◆ **Document section**
—————

Deterministic builds

Tor and Bitcoin are two projects which go further than most when it comes to security. For instance, they are working on deterministic builds (https://blog.torproject.org/blog/deterministic-builds-part-one-cyberwar-and-global-compromise), which will allow anyone to validate that the downloaded binaries were produced from the published source code, and have not been modified afterwards.

With most projects, even free/open-source software, you have to trust that the build machines have not been compromised. With deterministic builds, even this risk is reduced.

LivingParadox says:

Re: Re:

agreed. the us government as well as the nsa’s opinion of a “bad person” is essentially anyone who disagrees or chanlenges thier establishment. that demographic doesnt apply to nearly as many people as it should.

privacy is a natural human right in my opinion and for anyone to take that away from anyone is very wrong.

the whole system is designed to collapse… and soon. its not just the internet that is in trouble.

“End the fed, Arrest the Banksters!”

Anonymous Coward says:

Tor is no obstacle to NSA surveillance

I’m sure this information is quite outdated (it’s from way back in 2007) and misleading. An adversary with as much access to online traffic as the NSA can easily break a system like Tor by correlating traffic between clients, relay nodes, exit nodes and websites. If you think they’re not already doing this, you are being naive.

John Fenderson (profile) says:

Re: Re:

It’s impossible to say without knowing the specifics of the technique(s) they’re using.

Speaking generally, pretty much every nontrivial program that uses the internet has vulnerabilities (that’s a corollary to the fact that every nontrivial program has bugs). Many of these vulnerabilities are kept secret, so you probably won’t know of them if you aren’t the producer of the software, a spy, and/or a cracker.

Anonymous Coward says:

If I were a criminal defense attorney

…I’d probably be signing up new clients by the score. Mr. Snowden has revealed that the NSA is guilty of who knows how many thousands of counts of numerous federal crimes, among them computer hacking & authoring and distributing malware. If the local federal D.A. gets some of his/her cases dismissed on technicalities due to questionable or improper police work, I don’t see how the legal system can survive not upholding the same standard for these pricks.

Anonymous Coward says:

Even if the NSA can de-anonymise some Tor users through correlation. I’m not worried, because I’m a law-abiding citizen using Tor to opt-out of PRISM and exercise my 1st amendment right.

—————

(Stored data)

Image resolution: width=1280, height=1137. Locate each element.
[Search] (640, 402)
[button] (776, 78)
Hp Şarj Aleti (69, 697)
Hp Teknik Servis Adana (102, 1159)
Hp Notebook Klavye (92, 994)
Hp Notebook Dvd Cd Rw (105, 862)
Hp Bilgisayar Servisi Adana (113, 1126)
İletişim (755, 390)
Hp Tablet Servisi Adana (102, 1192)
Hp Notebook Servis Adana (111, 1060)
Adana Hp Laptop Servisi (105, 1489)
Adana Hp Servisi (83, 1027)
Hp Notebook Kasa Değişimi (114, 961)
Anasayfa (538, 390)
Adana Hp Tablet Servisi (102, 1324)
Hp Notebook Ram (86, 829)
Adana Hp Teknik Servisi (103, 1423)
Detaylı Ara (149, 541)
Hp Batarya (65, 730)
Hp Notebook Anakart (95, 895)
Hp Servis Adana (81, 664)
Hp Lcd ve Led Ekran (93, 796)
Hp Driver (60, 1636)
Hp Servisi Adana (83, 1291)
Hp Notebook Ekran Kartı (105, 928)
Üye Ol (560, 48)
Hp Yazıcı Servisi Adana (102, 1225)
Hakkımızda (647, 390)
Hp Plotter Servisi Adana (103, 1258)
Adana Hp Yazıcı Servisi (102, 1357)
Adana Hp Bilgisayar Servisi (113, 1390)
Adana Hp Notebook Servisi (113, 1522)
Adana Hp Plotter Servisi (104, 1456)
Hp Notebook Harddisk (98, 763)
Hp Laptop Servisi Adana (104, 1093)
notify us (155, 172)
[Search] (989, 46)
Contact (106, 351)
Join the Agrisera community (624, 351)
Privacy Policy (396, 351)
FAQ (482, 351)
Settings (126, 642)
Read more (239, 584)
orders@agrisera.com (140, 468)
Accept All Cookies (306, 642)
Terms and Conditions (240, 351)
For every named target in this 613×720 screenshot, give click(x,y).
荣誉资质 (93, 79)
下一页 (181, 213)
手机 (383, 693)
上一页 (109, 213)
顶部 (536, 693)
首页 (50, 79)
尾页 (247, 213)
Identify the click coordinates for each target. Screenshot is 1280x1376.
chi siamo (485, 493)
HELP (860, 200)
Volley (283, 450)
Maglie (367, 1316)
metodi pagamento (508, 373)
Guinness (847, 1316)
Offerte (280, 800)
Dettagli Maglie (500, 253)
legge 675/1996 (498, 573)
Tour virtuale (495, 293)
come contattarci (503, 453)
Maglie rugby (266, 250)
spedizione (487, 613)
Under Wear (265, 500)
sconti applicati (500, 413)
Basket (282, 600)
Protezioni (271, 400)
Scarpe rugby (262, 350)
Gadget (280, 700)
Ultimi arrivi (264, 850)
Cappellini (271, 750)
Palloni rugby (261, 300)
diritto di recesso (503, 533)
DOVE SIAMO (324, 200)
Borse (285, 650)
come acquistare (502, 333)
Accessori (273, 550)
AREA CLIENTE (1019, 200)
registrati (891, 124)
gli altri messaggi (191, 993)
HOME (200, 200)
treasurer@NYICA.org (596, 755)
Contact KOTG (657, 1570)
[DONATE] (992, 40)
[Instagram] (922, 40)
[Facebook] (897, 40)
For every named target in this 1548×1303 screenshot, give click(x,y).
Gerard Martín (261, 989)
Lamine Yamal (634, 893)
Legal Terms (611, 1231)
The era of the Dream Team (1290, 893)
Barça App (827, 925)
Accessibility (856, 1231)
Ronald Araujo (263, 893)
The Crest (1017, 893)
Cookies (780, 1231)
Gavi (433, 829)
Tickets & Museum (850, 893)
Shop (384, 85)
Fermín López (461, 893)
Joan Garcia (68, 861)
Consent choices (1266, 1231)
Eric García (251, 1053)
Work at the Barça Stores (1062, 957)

—————

◆ **What to work on**
(a) In the Tor discussion, list the points between which the commenter says an adversary like the NSA can correlate traffic.
(b) Rewrite the Tor discussion starting at "Even if the" and ending at "1st amendment right.", swapping "PRISM" for "XKeyscore".
(c) Pick up the Tor discussion after its final comment and write what comes next.

◆ **Results in order**
(a) clients, relay nodes, exit nodes, websites

(b)
Even if the NSA can de-anonymise some Tor users through correlation. I’m not worried, because I’m a law-abiding citizen using Tor to opt-out of XKeyscore and exercise my 1st amendment right.

(c)
If the NSA want’s to waste valuable resources trying to figure out what I do online. That’s their choice.

Anything I can do to make their unconstitutional spying harder, is worthwhile.

Anonymous Coward says:

This is EXACTLY why the Tor project should compartmentalize development.

The development of a “Tor Browser Bundle” is plain stupid. Tor should be developed, a few browsers should be hardened and configured for Tor usage, as well as other clients for other protocols.

But they’ll never do that, as they’ve made clear again and again.

AnonymousRat says:

Lack of knowledge

Reading the posts here it appears that about 95% of the posts are from those who have not a clue what Tor is, how it works and may not even know what PGP is much less how it works.
I’m from the old school. I was in Crypto before PGP.
I was Navy. What department will go forever undisclosed.
What I’m reading here is so sgnorant it’s hard to stomach.
There are actually a few intellegent comments though.
AnonymousCoward you are pretty much knowledgeable and are leading the pack here with common sense.
Most of the rest of you should stop posting do a little more reading. Not here, go read about PGP, read about routing, read the history of PGP written by Phil Zimmerman who wrote and published it in the early 90’s.
Who was hounded by the US Communist run government.
I helped to pay for his defense in those days.
Go learn. You will never learn by just blabing about what you don’t know.
I still use Tor and what I use it for could be potentially life threatening.
No I am not violating any laws of my country. I’m trying to help those who have not the freedom you have.
Keep writing I want to learn just how ignorant my fellow citizens are.